Moda - Marc Jacobs reinventa el glamour

Moda – Marc Jacobs reinventa el glamour

La colección de Marc Jacobs presentada en Nueva York, Primavera 2019, es como un ramo de flores de formas generosas y colores atractivos. Las formas onduladas de los volantes y las caracolas se inspiran en los pétalos de especies exóticas como las orquídeas o sofisticadas como el lilium o el agérato, y las plumas de colores recuerdan a las partes reproductivas de las flores.

Jacobs tinta con tonos intensos de naranja y rosa tanto en mate como en brillo.

Toda la propuesta desprende un aroma de sensualidad y osadía que no eclipsa la parte técnica donde el modista ha experimentado sin miedo. Jacobs domina los patrones con maestría, moldeando a su antojo formas caprichosas, lo mismo que hace la naturaleza.

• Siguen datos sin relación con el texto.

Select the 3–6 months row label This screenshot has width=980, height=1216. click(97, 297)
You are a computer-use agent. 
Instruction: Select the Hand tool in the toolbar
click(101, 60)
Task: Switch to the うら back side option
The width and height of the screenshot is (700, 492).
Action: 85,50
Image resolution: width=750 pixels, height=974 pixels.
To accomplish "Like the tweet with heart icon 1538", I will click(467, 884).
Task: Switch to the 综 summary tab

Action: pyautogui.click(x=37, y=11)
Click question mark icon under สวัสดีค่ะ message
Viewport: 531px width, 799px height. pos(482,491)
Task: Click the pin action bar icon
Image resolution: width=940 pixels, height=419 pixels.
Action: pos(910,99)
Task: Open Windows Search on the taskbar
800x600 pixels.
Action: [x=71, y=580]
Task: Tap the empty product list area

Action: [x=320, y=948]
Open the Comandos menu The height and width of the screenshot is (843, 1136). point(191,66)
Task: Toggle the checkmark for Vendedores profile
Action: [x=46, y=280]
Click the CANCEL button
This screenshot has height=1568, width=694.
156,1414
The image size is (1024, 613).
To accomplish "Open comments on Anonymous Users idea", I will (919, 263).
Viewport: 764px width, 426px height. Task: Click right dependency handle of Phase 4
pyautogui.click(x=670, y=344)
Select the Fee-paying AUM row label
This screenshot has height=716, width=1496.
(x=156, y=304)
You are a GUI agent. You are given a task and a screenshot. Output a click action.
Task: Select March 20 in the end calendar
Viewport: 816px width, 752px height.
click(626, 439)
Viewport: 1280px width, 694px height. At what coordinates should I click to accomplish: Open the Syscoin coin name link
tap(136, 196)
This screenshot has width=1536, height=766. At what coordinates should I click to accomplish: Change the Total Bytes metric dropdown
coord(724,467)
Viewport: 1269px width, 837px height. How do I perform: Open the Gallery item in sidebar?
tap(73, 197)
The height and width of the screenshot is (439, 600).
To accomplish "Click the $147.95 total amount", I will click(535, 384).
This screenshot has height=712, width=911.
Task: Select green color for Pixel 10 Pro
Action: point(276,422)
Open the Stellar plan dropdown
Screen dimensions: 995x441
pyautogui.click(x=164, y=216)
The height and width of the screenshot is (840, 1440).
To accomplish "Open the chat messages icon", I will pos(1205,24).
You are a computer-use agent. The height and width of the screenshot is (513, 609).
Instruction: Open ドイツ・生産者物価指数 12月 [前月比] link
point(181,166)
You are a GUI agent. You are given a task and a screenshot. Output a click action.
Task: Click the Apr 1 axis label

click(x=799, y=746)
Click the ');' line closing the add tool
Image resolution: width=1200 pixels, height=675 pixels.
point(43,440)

Su colección es un audaz ejercicio de costura con el que, de nuevo, rinde homenaje a las agujas que engrandecieron la moda en los años 80 y 90 del siglo XX, como Yves Saint Laurent, Christian Lacroix o Emanuel Ungaro. Un trabajo que dignifica el oficio y reinventa el glamur que ahora parece haber sido expulsado de las pasarelas por un estilo demasiado casual, demasiado deportivo y demasiado urbano.

Las plumas aportan sensualidad a la propuesta de Jacobs.

Igual que en la colección anterior, un trabajo maravilloso del que todavía se habla, Jacobs apuesta por la exageración, sobredimensionando las siluetas, agrandando algunos patrones, potenciando los hombros y subiendo el talle de los pantalones. Y todo para empoderar a la mujer, construyendo una imagen fuerte, robusta.

Los cinturones flor en tamaño gigante y los tocados que velan el rostro de las modelos refuerzan esa imagen de poder y fortaleza tan relacionada con la moda de la década de los 80.

Los patrones y volantes se sobredimensionan en la propuesta de Marc Jacobs.

Destaca la paleta cromática por su contención. Los tonos pastel, que arrasan esta temporada tanto en la moda como en la decoración, son los preferidos del modisto que también utiliza tonos neutros y los eternos blancos y negros.

Rosas, verdes, amarillos y gris pasan con soltura del acabado mate al brillo metalizado, casi siempre en tonos lisos aunque Jacobs decora algunas prendas con coquetos topos, cuadros bicolor difuminados o aplicaciones de hojas en contraste de color.

Jacobs rinde homenaje a los modistos de los 80 y 90.

Trajes en tweed que hacen un guiño al Chanel de Karl Lagerfeld contrastan con un discreto y recatado trench que contrasta con el aire sensual de los jerséis mini y los vestidos lenceros. Una mezcla interesantes que aporta teatralidad y a veces un aire dramático.

Nueva York pliega su pasarela de la mano de Rihanna, honor que antes tenía Jacobs. El neoyorquino, de 55 años, comenzó su desfile con hora y media de retraso y se dice que lo hizo para ensombrecer el de la cantante de Barbados. Algo que llegó a impacientar a Anna Wintour, directora de Vogue USA, que se levantó para manejar la situación con su teléfono.

Michael Kors apuesta por la diversidad y se inspira en el mundo del surf.

Antes se pudo ver la propuesta Michael Kors que apuesta por el color y los estampados de aire surfero para una colección que aboga por la diversidad y que reinterpreta el espíritu hippy de finales de los 60 y principios de los 70 del siglo XX. Sobre la pasarela destacaron Gigi y Bella Hadid, Mayowa Nichols, Joan Smalls y la famosa modelo de tallas grandes Ashley Graham, que debuta así en la Nueva York Fashion Week.